Später verkaufen Sie die Computerspiel-Firma und investierten Zeit und Geld in aufwendige historische Romane. Diese fanden zwar viele Leser, aber relativ wenig Echo in den Feuilletons der Zeitungen. Wurmt Sie das?
Es ist tatsächlich so, dass historische Romane in Spanien, Italien, Frankreich und Holland wesentlich mehr geschätzt werden. Ich habe wahrscheinlich im spanischsprachigen Raum mehr Leser als im deutschsprachigen Raum. Meine Freunde sind nicht die Feuilletonisten, sondern die Leserinnen und Leser, die mir ihre Leseeindrücke mitteilen. Ich beantworte seit 20 Jahren jede Mail innerhalb von 24 Stunden. Sofern ich zu Hause bin.
Welche Rückmeldung hat Sie besonders beeidruckt?
Vor einigen Monaten erhielt ich ein berührendes Mail von einem Leser aus Mexiko, der meinen Roman «Cäsars Druide» irgendwie runtergeladen und gelesen hatte. Der Mann ist Spastiker. Er schrieb mir, die Lektüre habe ihm die Energie und den Mut gegeben, trotz seines Handicaps wieder in der Arbeitswelt Fuss zu fassen. Wenn meine Bücher das Leben einiger Menschen verbessern, dann brauche ich keinen Applaus vom deutschsprachigen Feuilleton. Die Gunst der Kritiker hängt auch stark davon ab, wie sehr man als Künstler am Kulturbetrieb teilnimmt. Da ich jahrelang vier bis fünf Stunden pro Tag ins Training mit meinem Sohn investierte, der nach der Geburt eine spastische Lähmung erlitt, hatte das bei mir nie Priorität. Menschen sind wichtiger als Bücher.

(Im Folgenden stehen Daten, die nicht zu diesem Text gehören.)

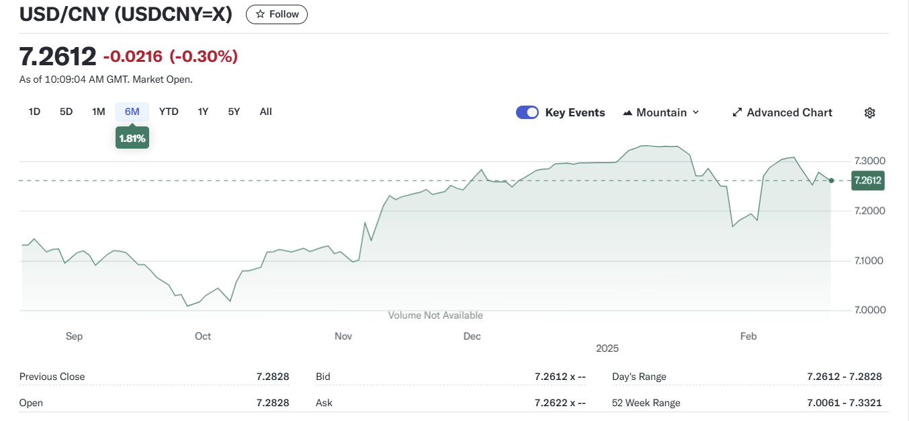The width and height of the screenshot is (909, 421).
Task: Click the green 7.2612 price tag on the axis
Action: pyautogui.click(x=868, y=180)
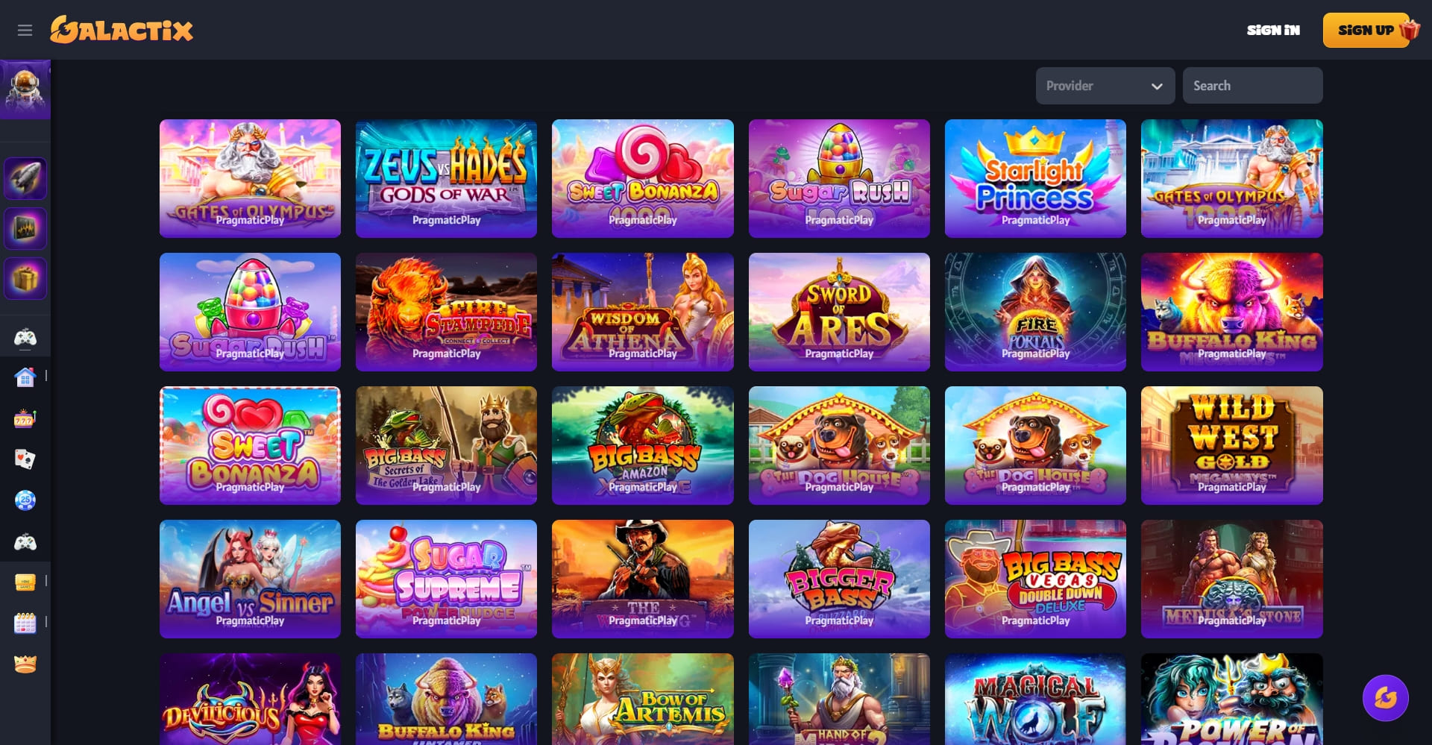Open the Zeus vs Hades game thumbnail

point(446,178)
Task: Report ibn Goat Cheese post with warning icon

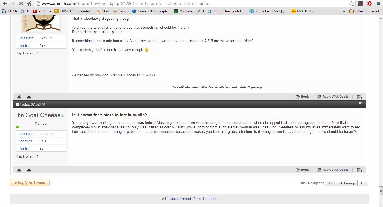Action: point(29,170)
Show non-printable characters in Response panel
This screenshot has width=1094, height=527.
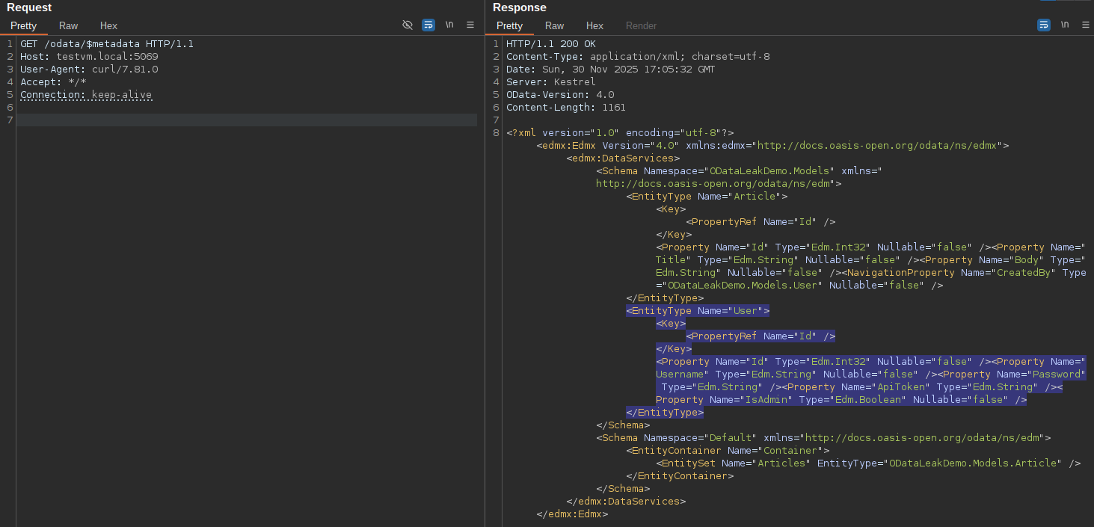point(1065,25)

Welches sind Ihre Ziele für die Zeit, die Ihnen bleibt?
Ich mache sehr viel Fitness, um die Lungenabstossung zu kompensieren. Dann will ich bald zwei Romane, die praktisch fertig sind, noch überarbeiten. Ich lasse Texte gerne ein paar Monate liegen, damit ich sie später mit der nötigen Distanz durchgehen kann. Und natürlich freue ich mich auf die Fussball-WM, aber auch auf das grössere iPhone6 und diverse neue DVDs. Das Wichtigste bleibt die Zeit mit meiner Frau und meinem Sohn.
Sie kennen sich aus mit Bedienungsanleitungen. Manche Menschen klagen, es sei ein Jammer, dass man erst gegen Ende des Lebens erkenne, worauf es eigentlich angekommen wäre. Gibt es eine Erkenntnis, die Sie gerne weitergeben würden – als Bedienungsanleitung für ein gutes Leben?
Es gibt keine universelle Bedienungsanleitung. Aber ich denke, dass es sich lohnt, mehr in Beziehungen zu investieren. Was ich für meinen Sohn getan habe, schenkt er mir heute tausendfach zurück.